We’ve long been concerned about the impact of absenteeism and presenteeism on workers and workplaces. But a recent study I carried out with my colleague, Dr Ian Hesketh, into a police force in the north of England uncovered a previously unidentified phenomena that sits outside contemporary descriptions of absence behaviours: leaveism.
Leaveism is when employees use allocated time off – such as annual leave entitlements, banked flexi-hours and re-rostered rest days – when they are in fact unwell. The same term can also refer to working outside contracted hours – including when on holiday or on allocated days off – when an employee is well but overloaded and unable to manage their workload.
These leaveism behaviours are distinct from those categorised as ‘absenteeism’ or ‘presenteeism’, opening up a new opportunity to explore notions of abstractions from the workplace that are borne out of being unwell, or unfit to perform to the requirements of the particular task because of stressors such as work overload.

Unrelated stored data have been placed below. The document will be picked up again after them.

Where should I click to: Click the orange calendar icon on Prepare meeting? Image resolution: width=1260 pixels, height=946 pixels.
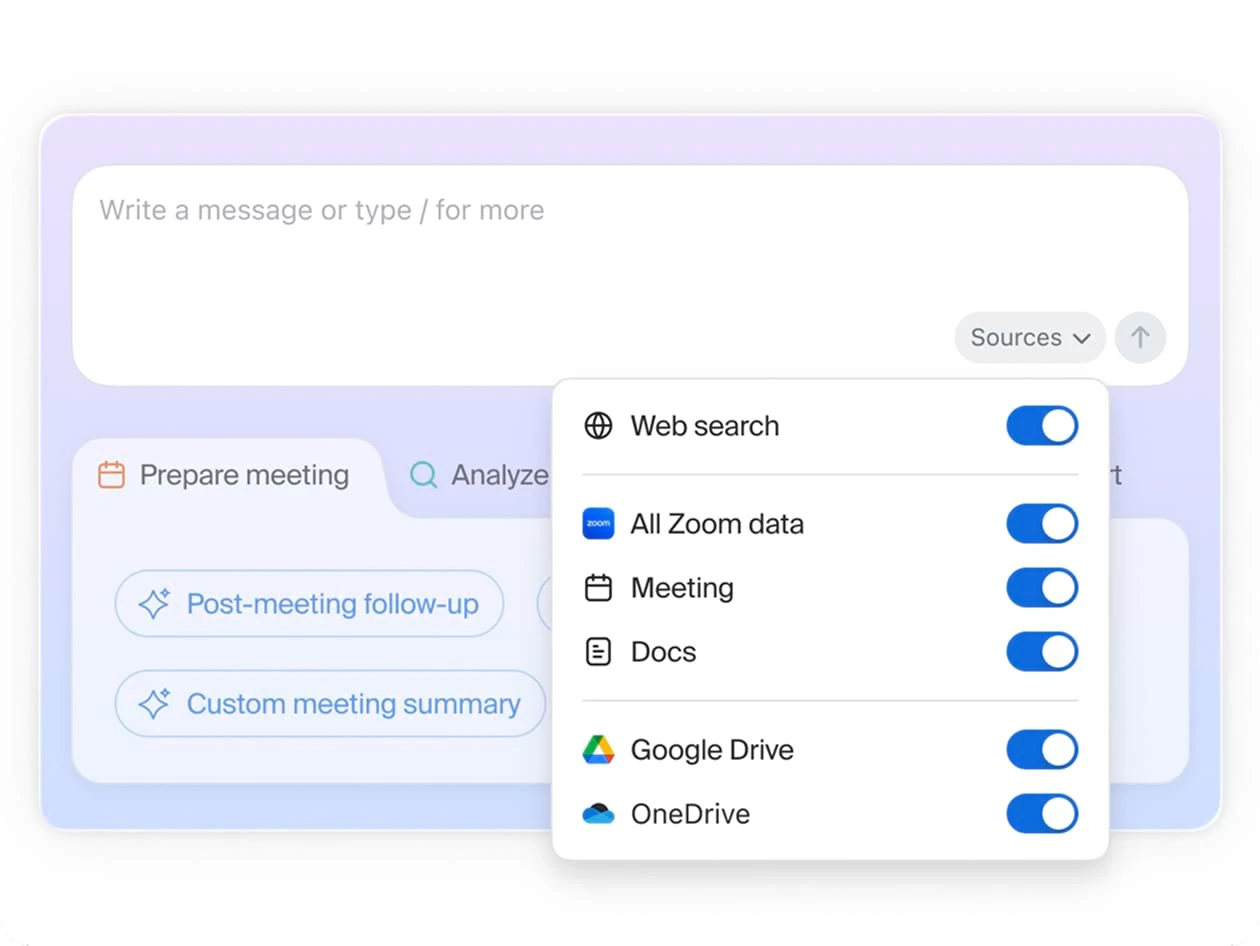coord(111,475)
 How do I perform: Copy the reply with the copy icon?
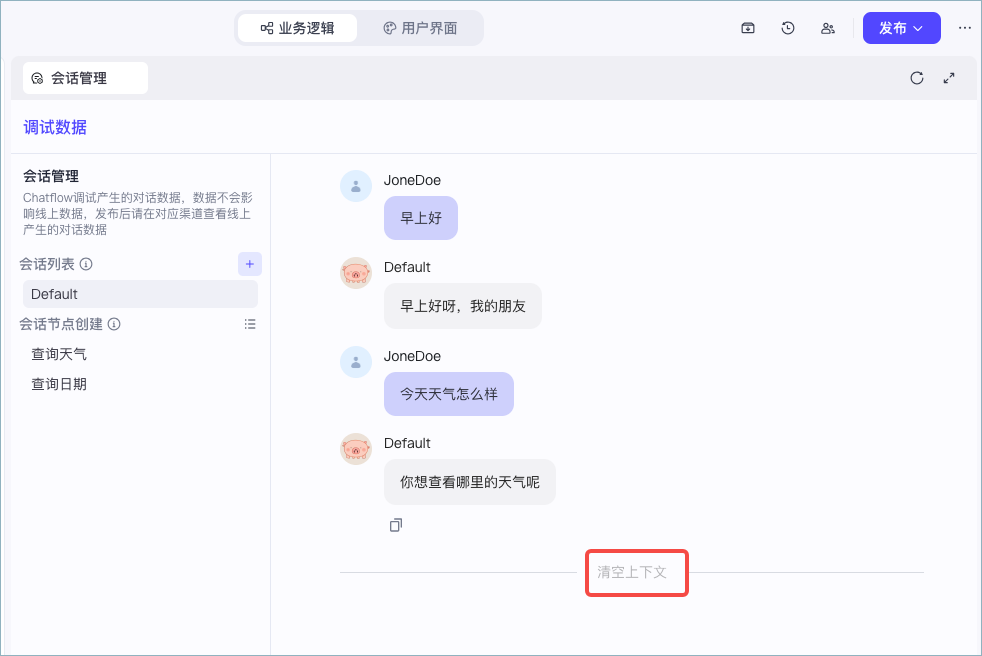tap(396, 525)
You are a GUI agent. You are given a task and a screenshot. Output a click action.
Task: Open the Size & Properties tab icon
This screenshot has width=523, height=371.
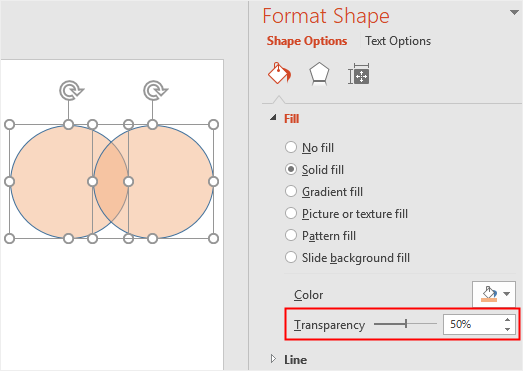click(359, 74)
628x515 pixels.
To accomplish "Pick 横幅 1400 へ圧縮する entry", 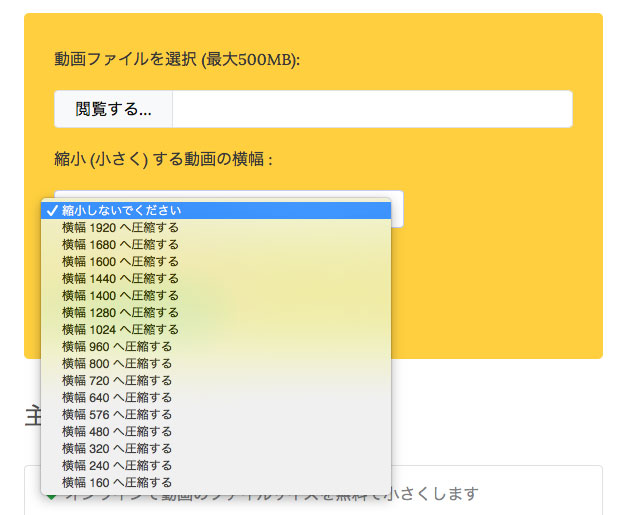I will point(120,295).
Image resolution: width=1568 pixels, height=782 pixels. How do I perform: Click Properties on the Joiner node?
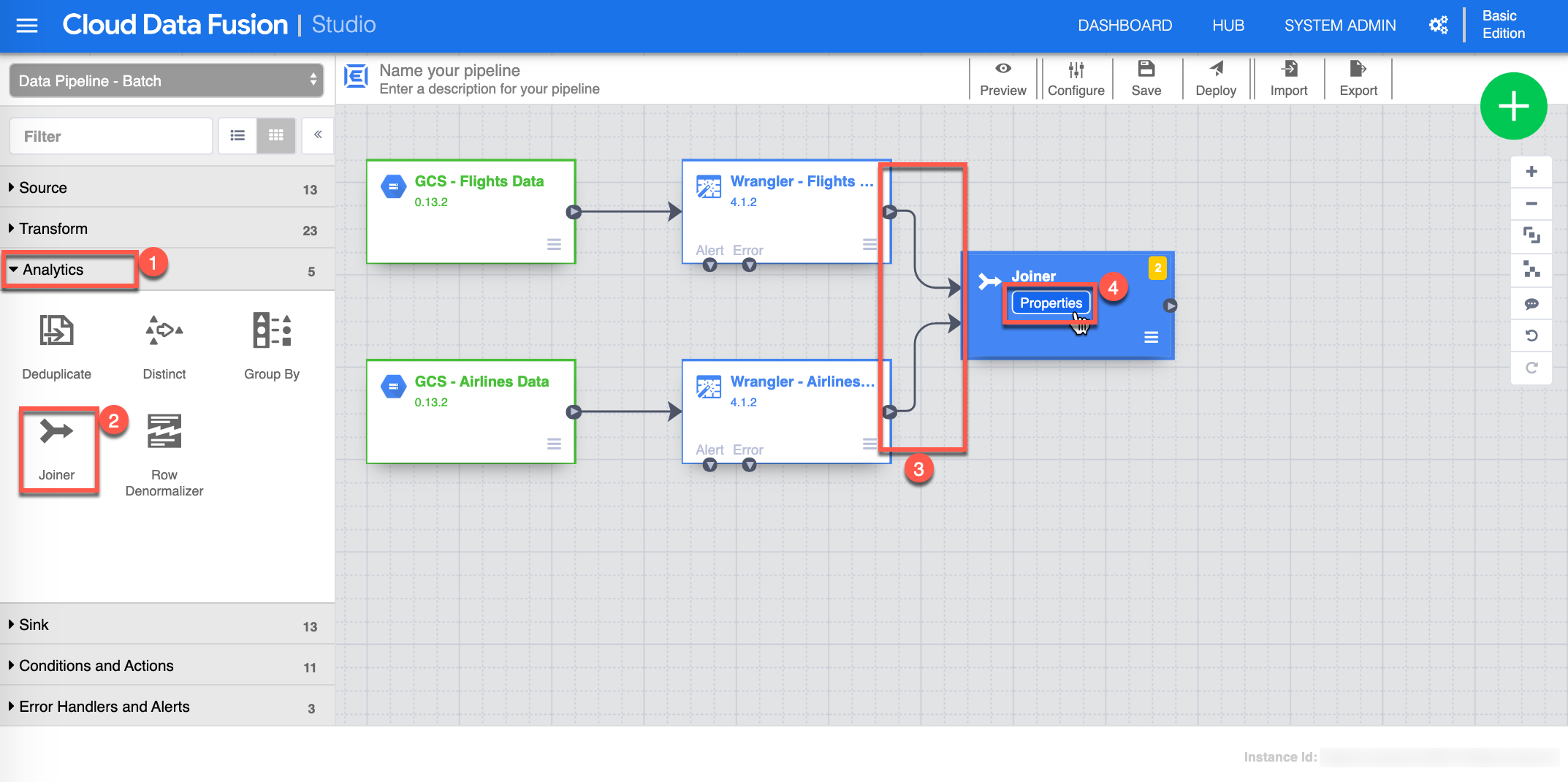point(1051,303)
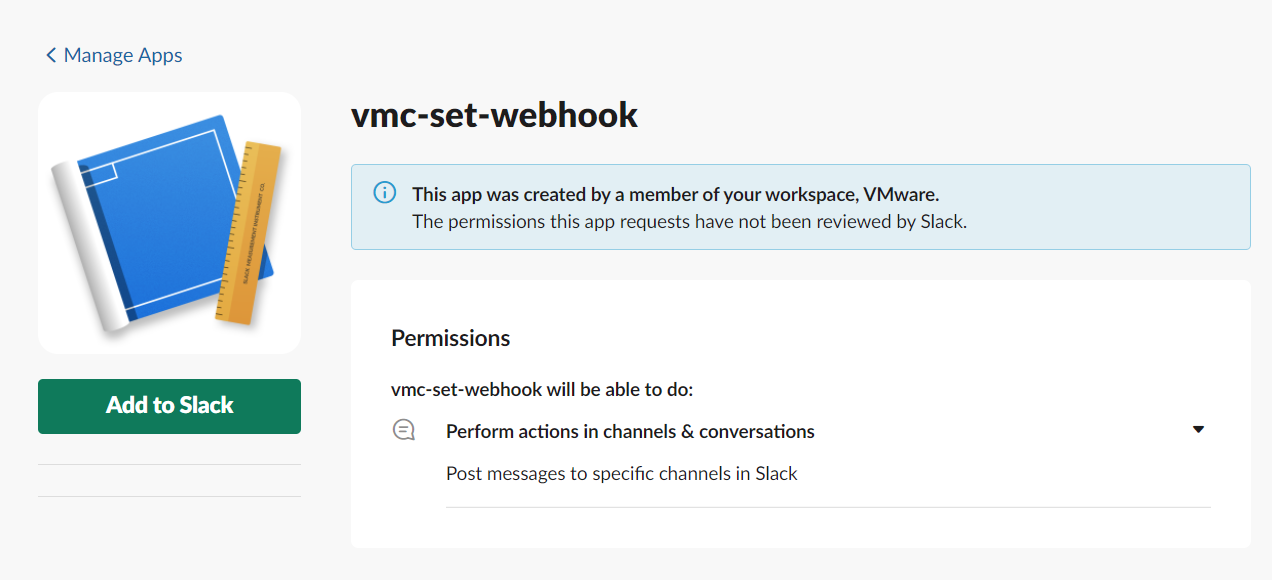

This overload work may be conducted when the employee is well, but outside contracted (ie paid for) hours. In our research, it seems that organisations largely ignore employees’ need to complete work outside of hours – or, indeed, effectively promote the practice through absence management policies and the effect that taking time off has on personal records.
But leaveism undoubtedly, and significantly, skews the true picture of workforce wellbeing. For example, in some organisations employees have a quota of sickness, which, if exceeded (such as by taking three or more days off sick, or having three or more occasions of sickness absence within a set period, etc), somehow reflects poor performance. Taking annual leave rather than sickness leave therefore makes a lot of sense to an employee who is worried about their perceived job performance.
Our research found that 76 per cent of employees who have practised leaveism have done so to avoid being labelled as ‘poor performers’ or ‘unable to cope’ with their workload. This may lead to sickness absence going underreported by individual employees, and distorting both the incidence of sickness in the workplace and the organisation’s ability to understand and manage employee wellbeing.
At the Health and Wellbeing at Work conference in Birmingham earlier this month, Hesketh polled the audience on cases of leaveism in their organisations – and almost all delegates acknowledged the phenomenon was occurring in their own workplace.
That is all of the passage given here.